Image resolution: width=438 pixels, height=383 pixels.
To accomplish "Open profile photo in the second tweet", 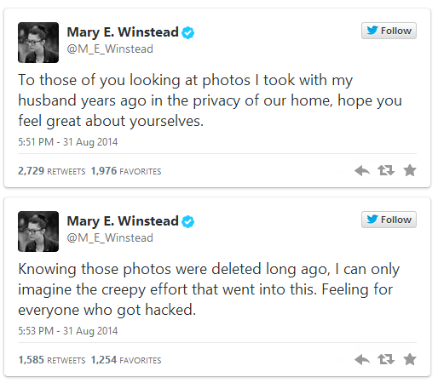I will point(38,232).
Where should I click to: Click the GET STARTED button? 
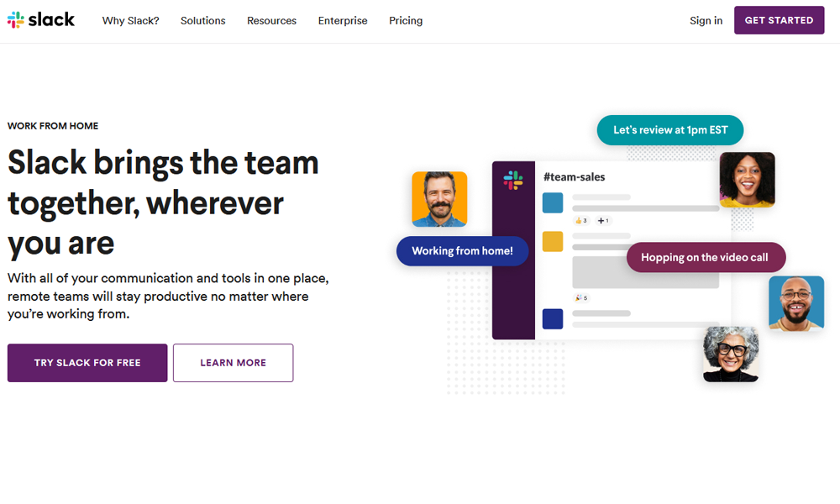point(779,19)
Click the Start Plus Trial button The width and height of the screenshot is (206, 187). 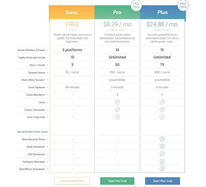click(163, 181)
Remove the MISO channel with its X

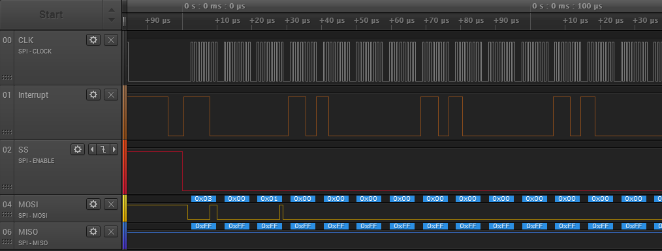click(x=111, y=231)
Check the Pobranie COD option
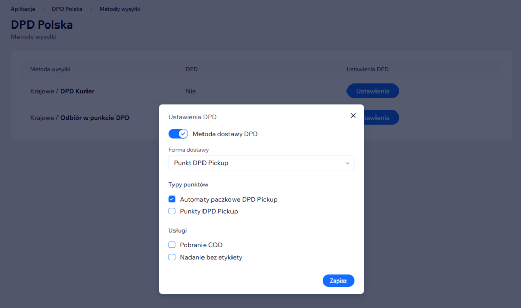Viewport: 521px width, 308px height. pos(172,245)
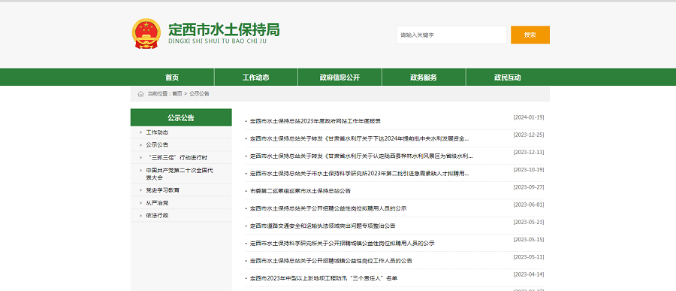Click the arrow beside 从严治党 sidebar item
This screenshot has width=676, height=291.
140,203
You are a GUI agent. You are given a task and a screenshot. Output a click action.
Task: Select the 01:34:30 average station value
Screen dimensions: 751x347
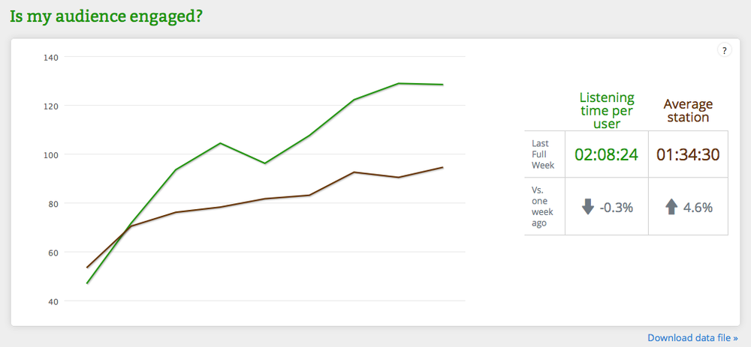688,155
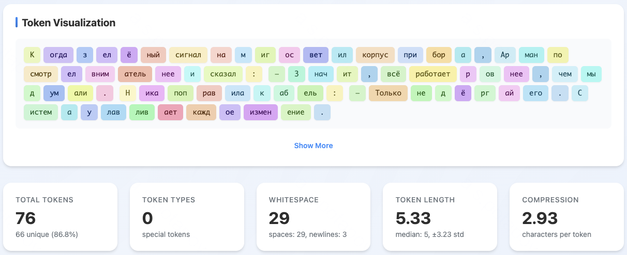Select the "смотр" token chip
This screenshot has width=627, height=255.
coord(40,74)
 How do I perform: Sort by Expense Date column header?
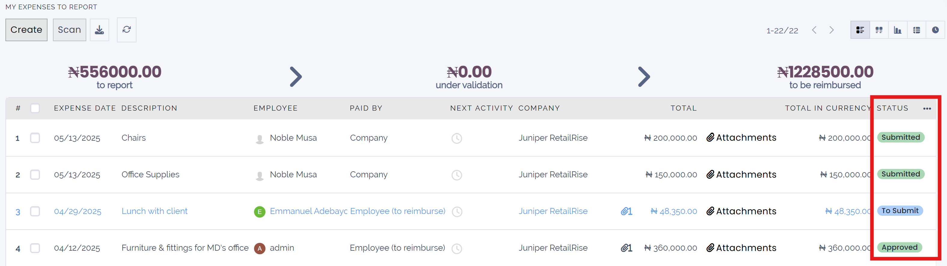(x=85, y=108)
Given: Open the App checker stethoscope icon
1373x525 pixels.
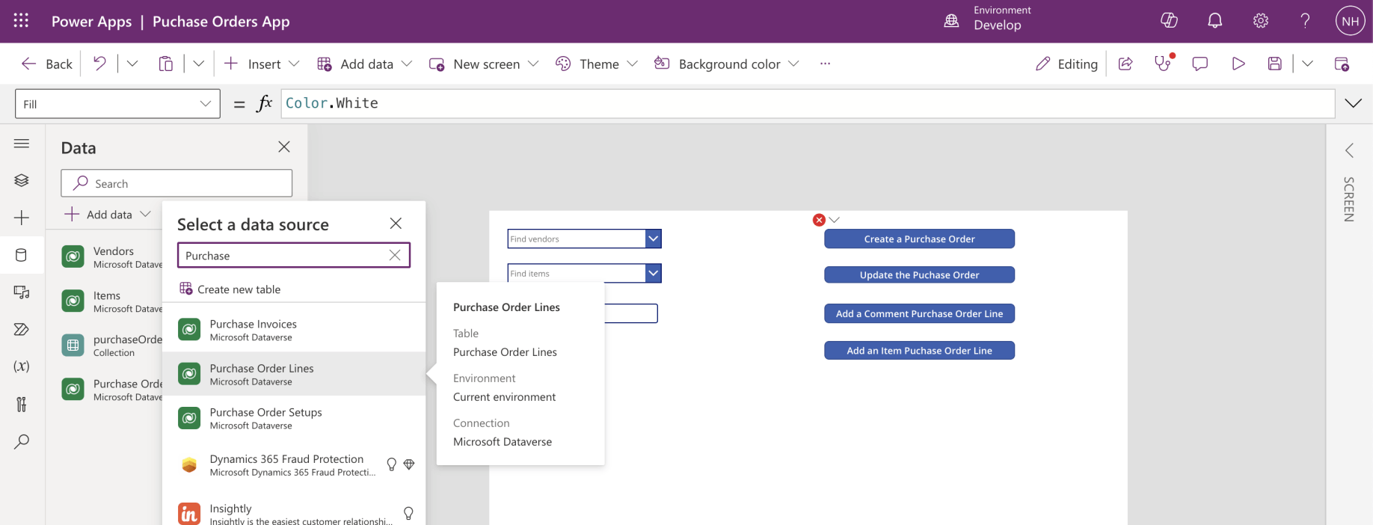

==============================

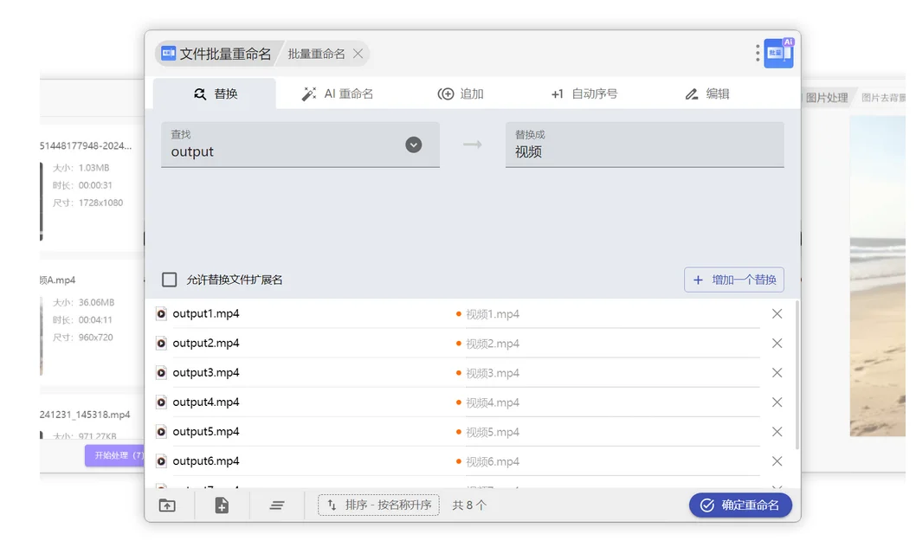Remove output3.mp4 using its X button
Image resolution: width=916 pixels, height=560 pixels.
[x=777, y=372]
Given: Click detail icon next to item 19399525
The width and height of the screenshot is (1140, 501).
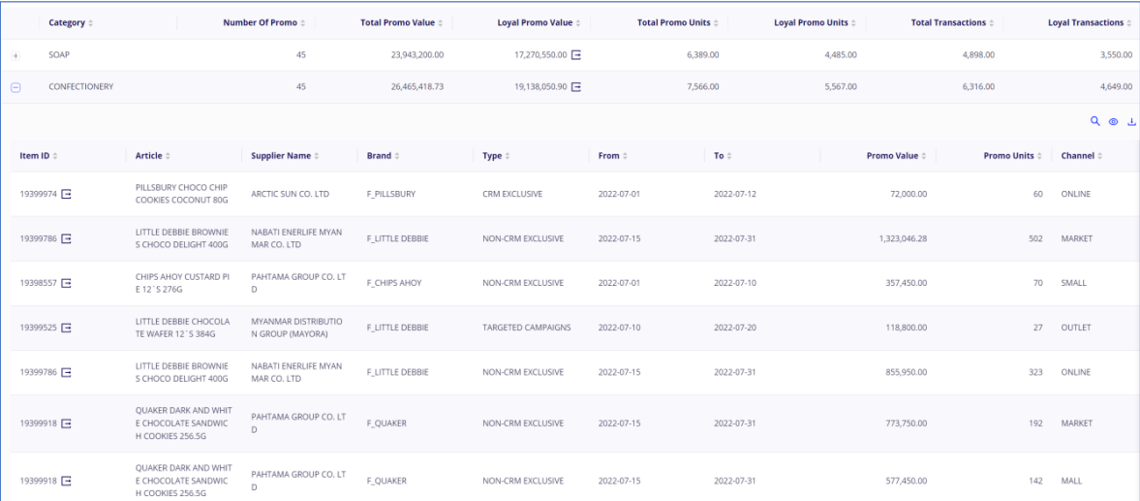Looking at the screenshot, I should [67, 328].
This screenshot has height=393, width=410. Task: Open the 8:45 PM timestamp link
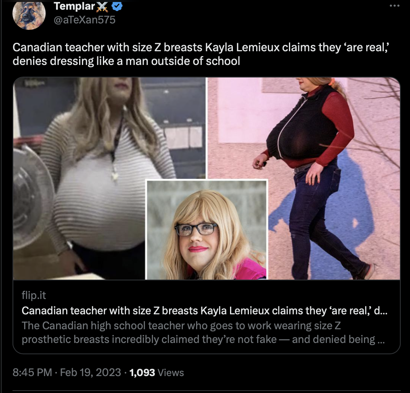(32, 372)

==============================

Description of the task:
Quote the data exactly, from the line with "You are a GUI" up to and including the line with "1373x525 pixels.". Leave the pictures out of your answer.

Task solution:
You are a GUI agent. You are given a task and a screenshot. Output a click action.
Task: Select the 01:34:30 average station value
Screen dimensions: 751x347
688,155
Select the "смотр" token chip
This screenshot has width=627, height=255.
coord(40,74)
 How do I perform: Sort by Expense Date column header?
(x=85, y=108)
Given: Open the App checker stethoscope icon
1373x525 pixels.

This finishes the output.